Abstract
Conventional computer vision tasks rely on visual input, categorical labels, and bounding boxes. A recent trend is to consider multimodal inputs that contain images, videos, scene graphs, and captions. Multimodal learning, e.g., OpenAI’s CLIP (Contrastive Language–Image Pre-training), has received a lot of attention. Although large language models (LLMs) have impressive performance on multi-modal benchmarks. Their black-box nature and high training and inference costs are major challenges. My lab at USC has developed multimodal learning algorithms grounded in the Green Learning principle in the last three years. They are interpretable and efficient. They cluster heterogeneous multimodal data into homogeneous subgroups and then establish an interpretable and efficient mechanism to connect visual and textual data. The modular design yields intermediate results with semantic meaning. The final decisions are made by aggregating conditional probabilities. Furthermore, subgroup inference eliminates the need to train complex large models that handle heterogeneous data simultaneously. I will illustrate the above-mentioned points using three examples. They are human-object-interaction (HOI) detection, image-text retrieval, and video-text retrieval.
Bio
Dr.
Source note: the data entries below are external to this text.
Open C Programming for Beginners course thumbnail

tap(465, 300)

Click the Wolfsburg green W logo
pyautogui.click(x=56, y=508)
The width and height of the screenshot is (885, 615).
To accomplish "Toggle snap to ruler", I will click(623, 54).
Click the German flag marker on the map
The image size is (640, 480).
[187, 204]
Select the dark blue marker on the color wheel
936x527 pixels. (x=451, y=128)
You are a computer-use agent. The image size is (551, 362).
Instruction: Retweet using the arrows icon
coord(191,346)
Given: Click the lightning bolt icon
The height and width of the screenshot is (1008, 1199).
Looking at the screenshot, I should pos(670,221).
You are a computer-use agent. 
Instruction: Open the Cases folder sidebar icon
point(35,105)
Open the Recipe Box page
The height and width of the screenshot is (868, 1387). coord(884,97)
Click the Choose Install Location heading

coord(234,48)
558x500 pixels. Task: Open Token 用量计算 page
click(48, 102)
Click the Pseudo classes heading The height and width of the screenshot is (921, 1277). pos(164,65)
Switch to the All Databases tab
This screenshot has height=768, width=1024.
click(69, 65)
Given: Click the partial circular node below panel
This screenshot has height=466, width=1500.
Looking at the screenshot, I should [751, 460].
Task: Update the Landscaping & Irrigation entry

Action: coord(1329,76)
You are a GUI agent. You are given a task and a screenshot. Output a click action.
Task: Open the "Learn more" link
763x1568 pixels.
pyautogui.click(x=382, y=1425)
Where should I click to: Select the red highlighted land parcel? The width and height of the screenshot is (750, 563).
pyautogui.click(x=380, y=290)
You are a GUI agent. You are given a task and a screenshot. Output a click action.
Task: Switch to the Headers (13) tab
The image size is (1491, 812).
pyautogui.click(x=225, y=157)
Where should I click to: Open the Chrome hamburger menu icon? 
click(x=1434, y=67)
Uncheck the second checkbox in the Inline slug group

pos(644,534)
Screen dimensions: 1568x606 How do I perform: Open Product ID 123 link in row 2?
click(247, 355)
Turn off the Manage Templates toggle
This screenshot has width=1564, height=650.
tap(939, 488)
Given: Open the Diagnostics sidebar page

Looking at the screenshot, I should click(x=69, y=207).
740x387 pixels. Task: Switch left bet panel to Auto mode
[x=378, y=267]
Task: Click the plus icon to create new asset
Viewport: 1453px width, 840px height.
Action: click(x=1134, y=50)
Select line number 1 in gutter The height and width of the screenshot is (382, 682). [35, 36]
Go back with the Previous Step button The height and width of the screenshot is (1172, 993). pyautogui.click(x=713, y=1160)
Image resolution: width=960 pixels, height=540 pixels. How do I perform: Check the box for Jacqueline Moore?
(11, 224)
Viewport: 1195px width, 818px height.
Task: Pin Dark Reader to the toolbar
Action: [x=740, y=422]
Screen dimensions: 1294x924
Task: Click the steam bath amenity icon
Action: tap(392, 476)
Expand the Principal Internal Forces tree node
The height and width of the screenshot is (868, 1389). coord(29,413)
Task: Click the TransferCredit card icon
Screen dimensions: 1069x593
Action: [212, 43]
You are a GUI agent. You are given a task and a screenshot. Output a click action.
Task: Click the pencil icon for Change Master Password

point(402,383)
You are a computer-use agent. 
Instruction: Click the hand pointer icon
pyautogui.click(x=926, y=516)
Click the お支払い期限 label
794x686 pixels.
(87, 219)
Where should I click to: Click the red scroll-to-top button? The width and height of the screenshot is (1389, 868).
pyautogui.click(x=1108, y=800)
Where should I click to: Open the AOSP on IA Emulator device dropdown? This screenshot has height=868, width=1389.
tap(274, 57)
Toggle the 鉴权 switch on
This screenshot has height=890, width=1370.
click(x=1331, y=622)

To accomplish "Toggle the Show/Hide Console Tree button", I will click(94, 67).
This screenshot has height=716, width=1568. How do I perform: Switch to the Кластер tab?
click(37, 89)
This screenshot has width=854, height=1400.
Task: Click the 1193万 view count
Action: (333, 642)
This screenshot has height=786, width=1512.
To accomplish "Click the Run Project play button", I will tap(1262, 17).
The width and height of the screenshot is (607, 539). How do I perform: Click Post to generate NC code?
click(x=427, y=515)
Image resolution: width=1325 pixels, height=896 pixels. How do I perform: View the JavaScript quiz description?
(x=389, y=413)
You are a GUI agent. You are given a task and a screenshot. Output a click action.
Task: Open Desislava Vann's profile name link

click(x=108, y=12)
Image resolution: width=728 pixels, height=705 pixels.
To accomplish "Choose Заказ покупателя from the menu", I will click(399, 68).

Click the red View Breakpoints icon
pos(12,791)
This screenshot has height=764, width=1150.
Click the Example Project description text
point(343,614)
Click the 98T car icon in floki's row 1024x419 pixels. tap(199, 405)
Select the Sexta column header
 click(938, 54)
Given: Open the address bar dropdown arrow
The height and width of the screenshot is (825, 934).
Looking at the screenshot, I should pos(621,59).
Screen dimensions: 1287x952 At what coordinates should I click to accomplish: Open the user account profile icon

C.-C. Jay Kuo received his Ph.D. from the Massachusetts Institute of Technology in 1987. He is now with the University of Southern California (USC) as the Ming Hsieh Chair Professor, a Distinguished Professor of Electrical and Computer Engineering and Computer Science, and the Director of the Media Communications Laboratory. His research interests are in visual computing and communication. He is a Fellow of AAAS, ACM, IEEE, NAI, and SPIE and an Academician of Academia Sinica. Dr. Kuo has received a few awards for his research contributions, including the 2010 Electronic Imaging Scientist of the Year Award, the 2010-11 Fulbright-Nokia Distinguished Chair in Information and Communications Technologies, the 2019 IEEE Computer Society Edward J. McCluskey Technical Achievement Award, the 2019 IEEE Signal Processing Society Claude Shannon-Harry Nyquist Technical Achievement Award, the 72nd annual Technology and Engineering Emmy Award (2020), and the 2021 IEEE Circuits and Systems Society Charles A. Desoer Technical Achievement Award. Dr. Kuo was the Editor-in-Chief of the IEEE Transactions on Information Forensics and Security (2012-2014) and the Journal of Visual Communication and Image Representation (1997-2011). He is currently the Editor-in-Chief for the APSIPA Trans. on Signal and Information Processing (2022-2025). He has guided 181 students to their Ph.D. degrees and supervised 31 postdoctoral research fellows.